La Turquie réduit considérablement ses importations de pétrole brut russe : rapport
La Turquie a réduit ses achats de pétrole brut Urals russe en novembre, les sanctions occidentales ayant limité le nombre de fournisseurs disponibles pour ses raffineurs, tandis que les entreprises se tournaient vers d’autres qualités de pétrole, selon des données de transport citées par Reuters.
Les données de Kpler montrent que les livraisons d’Urals vers la Turquie ont chuté d’environ 100 000 barils par jour par rapport à octobre, tombant à environ 200 000 barils par jour le mois dernier. Les chiffres du LSEG confirment cette tendance.
La Turquie a été l’un des plus gros acheteurs de pétrole russe depuis 2022, lorsque les raffineurs européens ont cessé leurs achats en raison de la guerre de la Russie en Ukraine. Depuis lors, elle se classe juste derrière l’Inde parmi les importateurs maritimes d’Urals, selon Reuters, citant des données du LSEG.
Cette baisse coïncide avec le durcissement des sanctions américaines contre les entreprises énergétiques russes, notamment Lukoil et Rosneft, ce qui a réduit le nombre d’intermédiaires sur lesquels les raffineurs turcs peuvent compter.
Les entreprises turques s’adaptent également à l’interdiction imminente par l’Union européenne des carburants produits à partir de pétrole russe, qui entrera en vigueur fin janvier 2026.

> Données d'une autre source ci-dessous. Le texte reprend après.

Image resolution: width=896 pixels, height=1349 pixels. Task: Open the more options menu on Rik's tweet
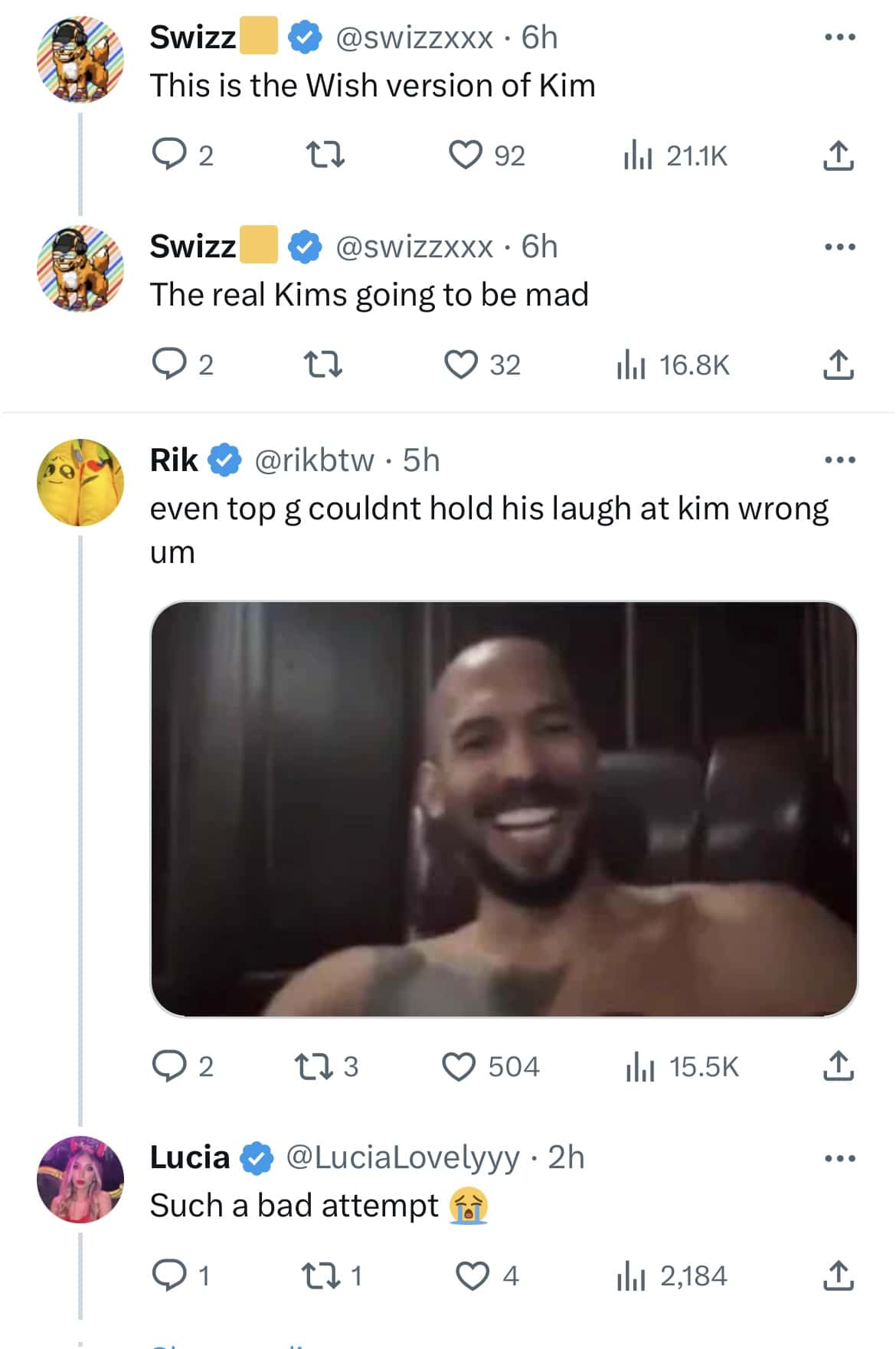click(x=841, y=459)
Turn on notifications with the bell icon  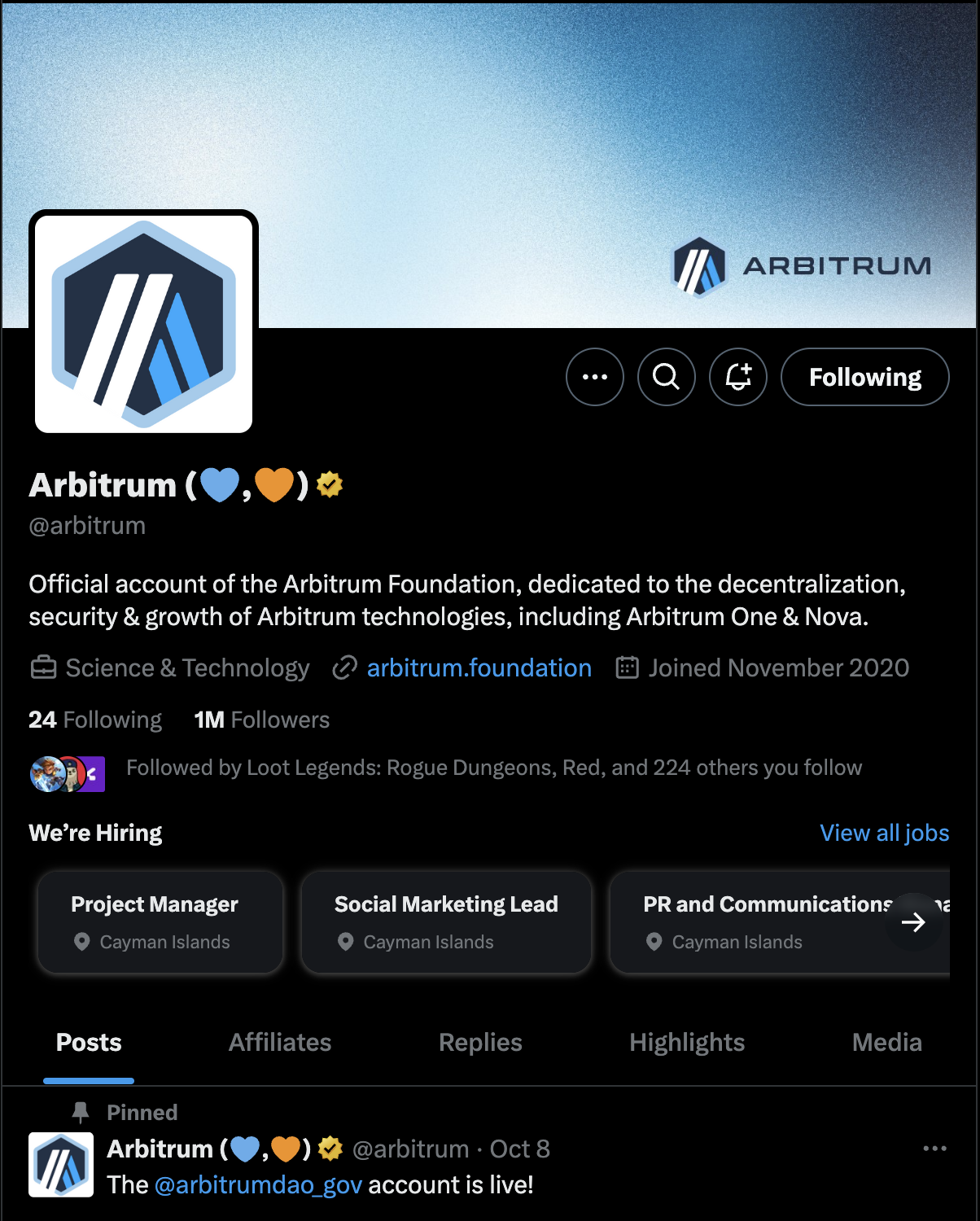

Alors que les arrivages d’Urals diminuaient, la Turquie a augmenté ses importations d’autres qualités de pétrole, comme le CPC Blend et le KEBCO du Kazakhstan, ainsi que le brut Basrah d’Irak, selon les données de Kpler.
Le CPC Blend est chargé au port russe de Yuzhnaya Ozereyevka mais provient principalement de producteurs kazakhs, ce qui le rend exempt des restrictions occidentales sur le pétrole russe. La Turquie a importé 105 000 barils par jour de CPC Blend en novembre, un niveau record depuis février 2024. Elle avait acheté du CPC Blend d’origine russe début 2025 mais a cessé en septembre, rapporte Reuters.
En juin, les importations d’Urals par la Turquie ont atteint près de 400 000 barils par jour, un sommet sur plusieurs mois, selon Kpler.
La capacité des raffineurs à remplacer l’Urals reste limitée, car le marché méditerranéen offre peu de qualités de pétrole comparables. Les livraisons de CPC Blend pourraient également être perturbées après une récente attaque contre le terminal du Caspian Pipeline Consortium, ajoute Reuters.
Cette baisse des achats turcs de pétrole russe intervient sous la pression des États-Unis. Lors de sa rencontre avec le président américain Donald Trump à la Maison-Blanche en septembre, ce dernier a exhorté Recep Tayyip Erdoğan à cesser d’acheter du pétrole russe en raison de la guerre en Ukraine, tout en laissant entendre qu’il pourrait lever l’interdiction faite à Ankara d’acquérir des chasseurs furtifs américains.
Erdoğan effectuait sa première visite à la Maison-Blanche depuis 2019 — année où Washington avait exclu la Turquie du programme F-35 en raison de l’achat par l’allié de l’OTAN d’un système de défense aérienne russe.
Trump a déclaré qu’ils discuteraient « très sérieusement » de mettre fin à ce différend concernant les avions de haute technologie et qu’il était prêt à lever les sanctions contre Ankara pour l’achat des missiles russes S-400 si la rencontre se passait bien.
Mais il a aussi abordé la question cruciale de l’Ukraine avec Erdoğan, dont le pays a refusé de se joindre aux sanctions internationales contre Moscou et a même accru ses achats de pétrole russe.
« J’aimerais qu’il cesse d’acheter du pétrole à la Russie tant qu’elle continue ses exactions », a déclaré Trump aux journalistes au début de la réunion dans le Bureau ovale.
Erdoğan avait de l’influence sur le président russe Vladimir Poutine, a affirmé Trump, mais il a ajouté : « La meilleure chose qu’il puisse faire, c’est de ne pas acheter de pétrole et de gaz à la Russie. »
La Turquie est le quatrième partenaire commercial de la Russie, selon l’institut européen Bruegel, qui a recensé 52 milliards de dollars d’échanges l’an dernier — principalement des énergies fossiles et de l’électronique.